So what do you think?” asked Royston.

I think there's another game afoot, nothing to do with the loupe. I don't know what it is, but young Tiny didn't get killed for nothing. If I had to guess I'd think drugs. Narcotics. But on a big scale. And Tiny got wind of it and was taken out as a consequence.”

A snoring sound from the back seat told its own story. Blinky Curmudgeon had been awake for long enough, and so had gone to sleep.

Tiny was only a junior copper,” sighed Royston. “He can't have known much about anything.”

Yes, I know. But two things may have happened at our open day. Remember, that's when the golden eyeglass was left for me to find. And for some reason a young constable, for no good reason, seems to have turned up for tea and cakes with us. No, he wasn't in our target clientèle. We were expecting older people with personal problems needing spouses put under investigation for doing naughties instead of being at home by their own hearths, that kind of thing. At a rough guess I'd say he accidentally stumbled on something that led him to the open day, and that's why he was shot. One or maybe more of the other guests must have seem him as a danger to them and taken him out before he could rock their boat.”

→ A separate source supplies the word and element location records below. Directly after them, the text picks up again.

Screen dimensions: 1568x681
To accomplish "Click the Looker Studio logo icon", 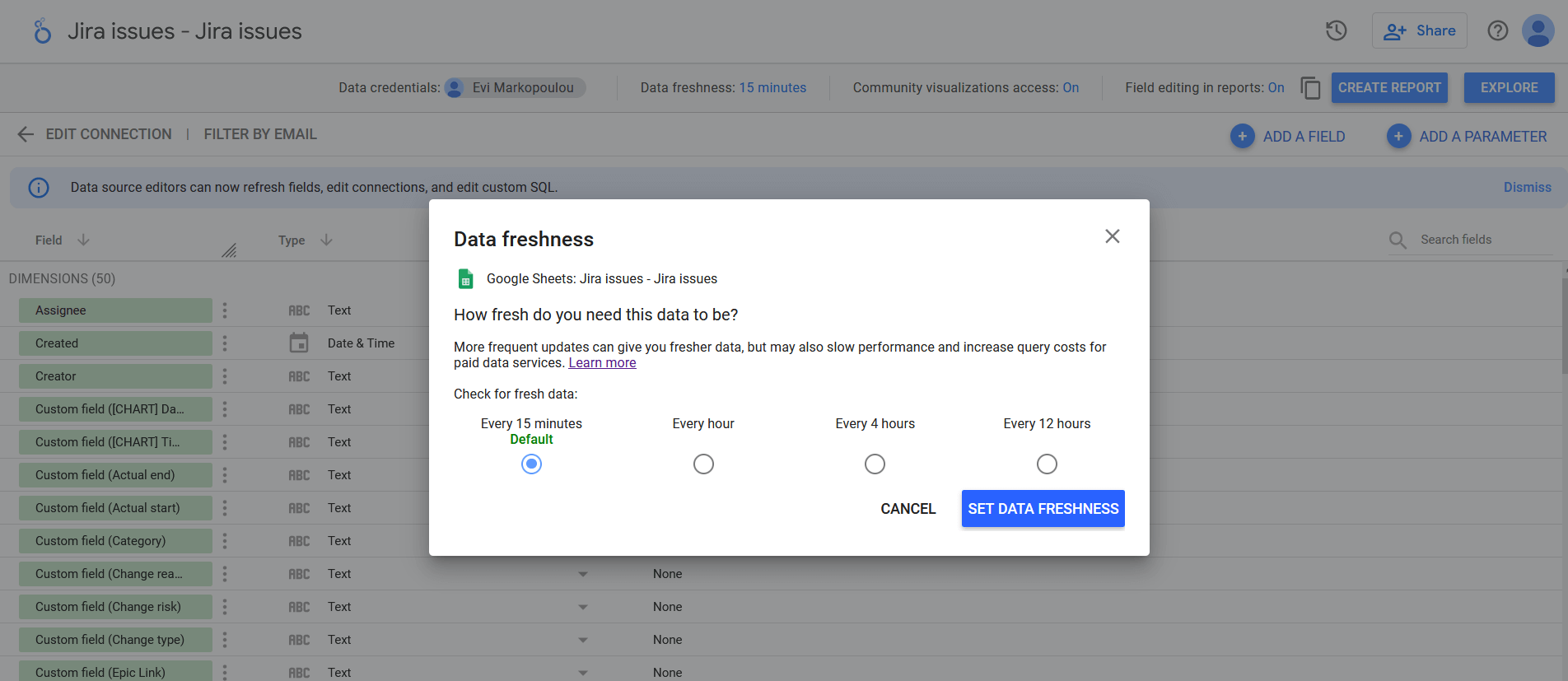I will (x=42, y=31).
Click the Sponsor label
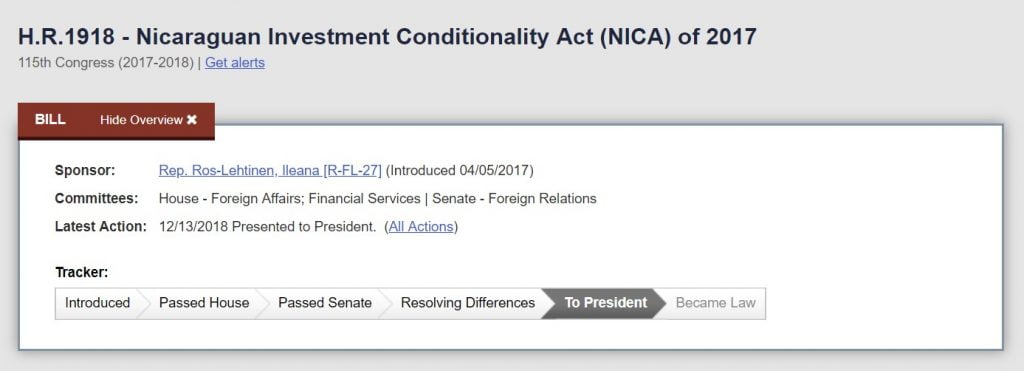 85,170
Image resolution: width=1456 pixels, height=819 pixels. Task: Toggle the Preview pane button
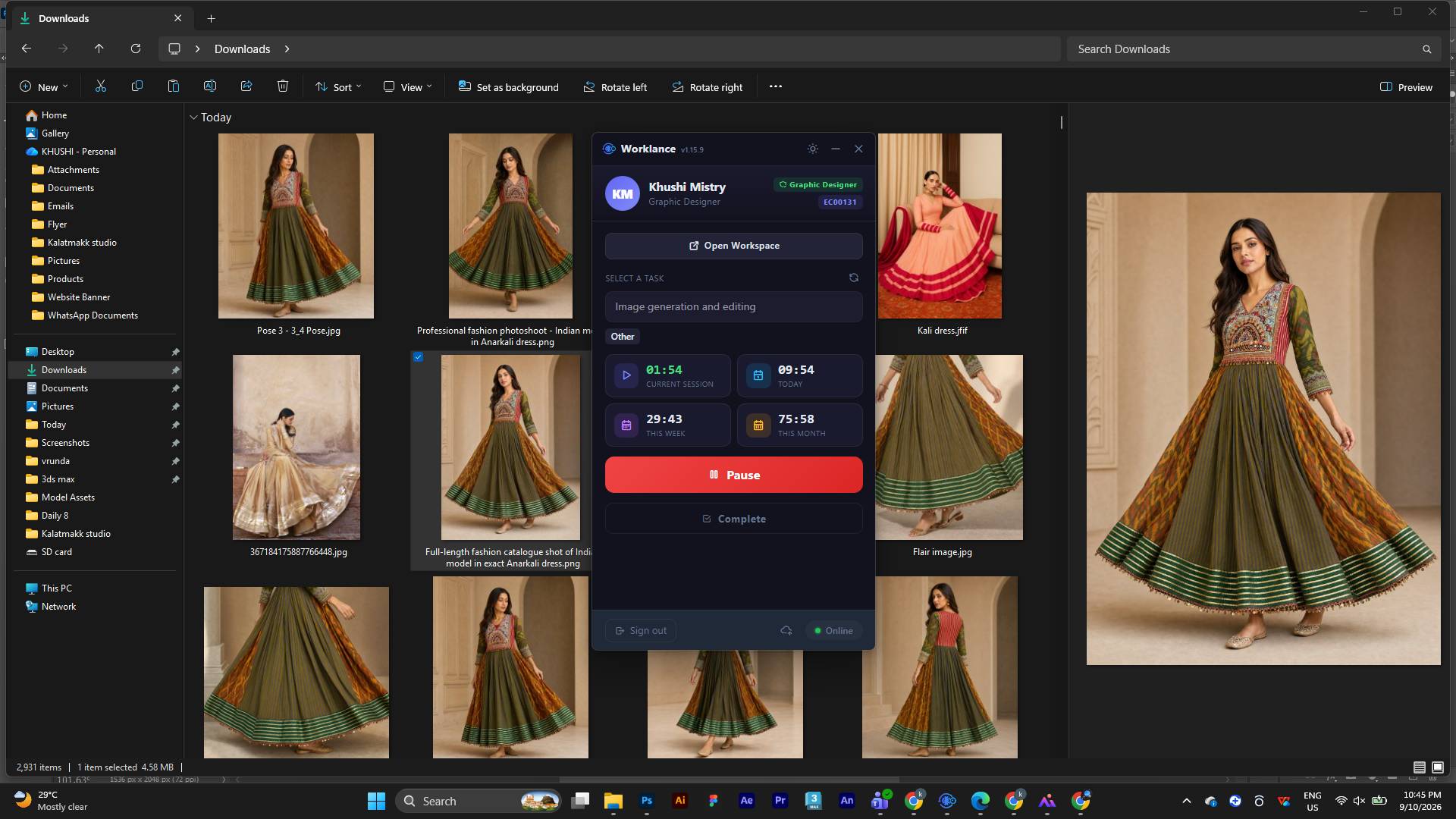1407,86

You seem quite positive, Angelina.”

The snoring from the back seat became louder and she smiled at him. “I am,” she said quietly. “It's my job to be positive. But it doesn't mean I can't enjoy life too!”

And to his sudden shock she rubbed his thigh with a firm hand. The way the car swerved at the contact might have caused an accident, but didn't if only because the road ahead was clear.

Now just slow down and let me … think,” she whispered. “I know what cheers men up, and the feel of something firm in my grasp does help me concentrate...”

Royston sighed, and to be quite certain he wouldn't inadvertently collide with another user of the road, he pulled into a lay-by and sighed again.

This is rather fun,” she breathed, “I never expected to spend a few moments alone with you and a snoring man in the back-end of beyond! You can most certainly do that again!”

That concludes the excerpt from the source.